Segunda-feira, 22 de dezembro de 2025
Por Redação do Jornal O Sul | 22 de dezembro de 2025
O futuro das chamadas canetas indicadas para o tratamento da obesidade ainda está em construção. Embora tenham representado um avanço relevante em um cenário historicamente carente de opções eficazes, especialistas alertam que esses medicamentos, que simulam a ação do hormônio GLP-1, não devem ser encarados como solução definitiva para uma doença crônica e multifatorial.
“A gente carecia de produtos que tivessem maior efetividade no tratamento da obesidade, e a sociedade vinha clamando por isso”, afirma o endocrinologista Josemar de Almeida Moura, professor aposentado da Universidade Federal de Minas Gerais (UFMG). Para o nutricionista e fisiologista Hamilton Roschel, diretor científico do Centro de Medicina de Estilo de Vida da Faculdade de Medicina da Universidade de São Paulo (USP), nunca houve uma intervenção farmacológica com tamanho impacto. “É um auxiliar de grande relevância na terapia da obesidade”, diz.
O entusiasmo, no entanto, encontra limites. “Hoje há uma espécie de panaceia, como se o problema já estivesse resolvido”, alerta Moura. Roschel reforça que os miméticos de GLP-1 não podem ser vistos como o “Santo Graal” do manejo da obesidade. Em 1.º de dezembro, a Organização Mundial da Saúde (OMS) publicou diretrizes globais para o uso desses medicamentos, destacando a necessidade de acompanhamento clínico e mudanças no estilo de vida.

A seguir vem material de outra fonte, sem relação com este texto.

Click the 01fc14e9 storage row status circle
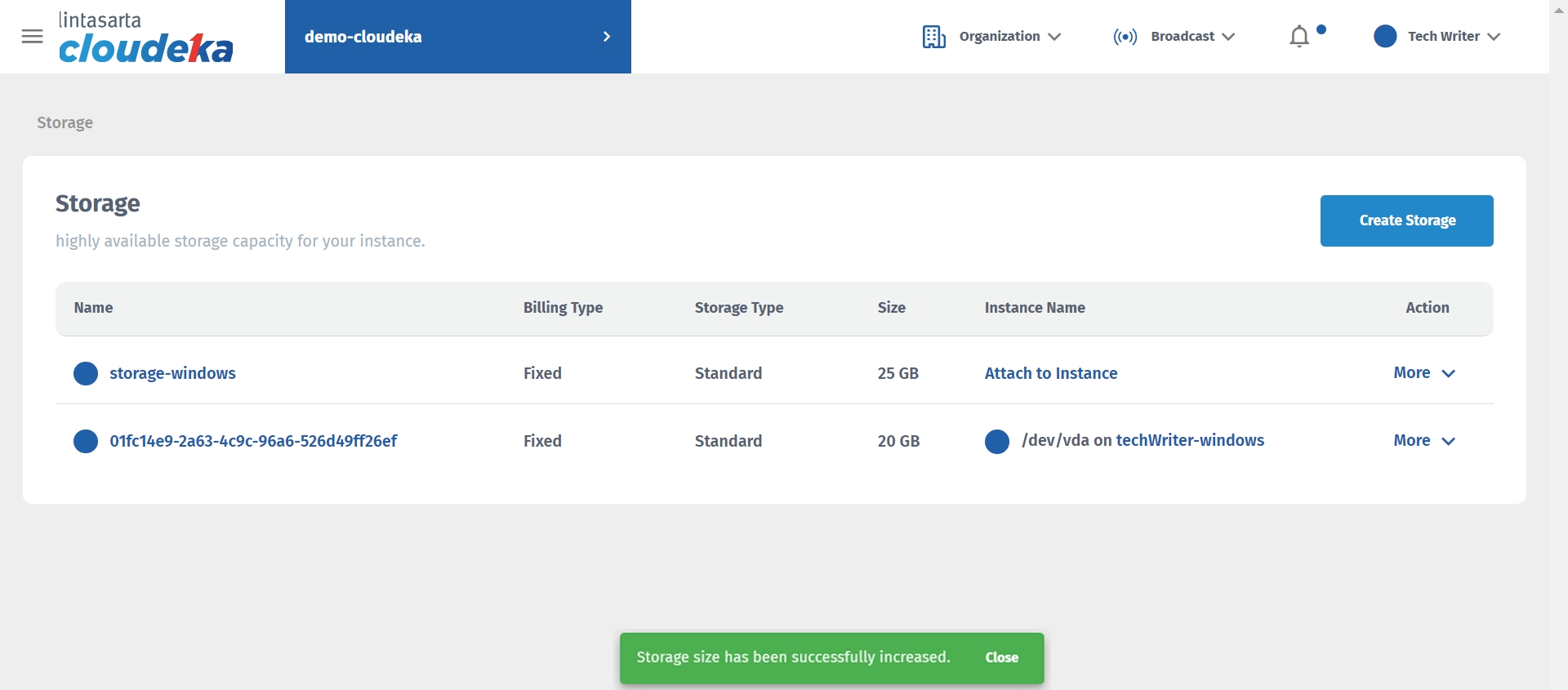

As canetas são medicamentos injetáveis desenvolvidos inicialmente para o tratamento do diabetes tipo 2 e que passaram a ser utilizados no controle do peso por imitarem a ação do GLP-1 — hormônio que retarda o esvaziamento gástrico e aumenta a saciedade —, em alguns casos associado ao GIP, que atua no metabolismo da gordura e da glicose. No Brasil, a Agência Nacional de Vigilância Sanitária (Anvisa) autorizou o uso da semaglutida (Ozempic e Wegovy), da liraglutida (Saxenda e Victoza) e da tirzepatida (Mounjaro). A retatrutida segue em fase 3 de estudos clínicos e ainda não está liberada para comercialização.
A tendência é de ampliação rápida desse portfólio. Segundo o cirurgião do aparelho digestivo Elesiario Caetano, professor da Escola Paulista de Medicina da Universidade Federal de São Paulo (Unifesp), há mais de 130 estudos em fase avançada. Projeções indicam que o mercado global dos agonistas de GLP-1 pode saltar de US$ 48,3 bilhões, em 2024, para US$ 121,1 bilhões em 2034.
Para ampliar ainda mais esse mercado, as farmacêuticas investem em versões orais dos medicamentos. Um dos principais desafios é proteger as moléculas no trato digestório. Por isso, cresce a expectativa em torno do orforglipron, substância sintética que pode ser submetida à aprovação regulatória ainda neste ano.
Apesar dos avanços, os especialistas são categóricos ao afirmar que não há milagres. O Atlas Mundial da Obesidade de 2025 projeta que, mantidas as tendências atuais, quase 3 bilhões de adultos terão índice de massa corporal (IMC) elevado até 2030. No Brasil, entre 20% e 30% da população já convive com a obesidade.
O uso isolado das canetas, sem mudanças comportamentais, pode levar ao chamado efeito ioiô. “Ao interromper o medicamento, o apetite retorna, muitas vezes de forma intensificada”, afirma Moura. Além disso, a perda acelerada de peso pode comprometer a massa magra. Há ainda riscos associados ao uso prolongado ou intermitente, como distúrbios gastrointestinais, pancreatite aguda e possíveis efeitos oftalmológicos, ainda em investigação.
Outro obstáculo é o custo elevado, que limita o acesso. Moura lembra, porém, que a ampliação da oferta e a quebra de patentes podem reduzir os preços no futuro. Para Roschel, mesmo com maior acesso, o tratamento só será eficaz se vier acompanhado de uma abordagem multiprofissional e de condições sociais que favoreçam hábitos alimentares saudáveis. “Não há medicamento capaz de sustentar o peso diante de um cotidiano engordativo”, resume.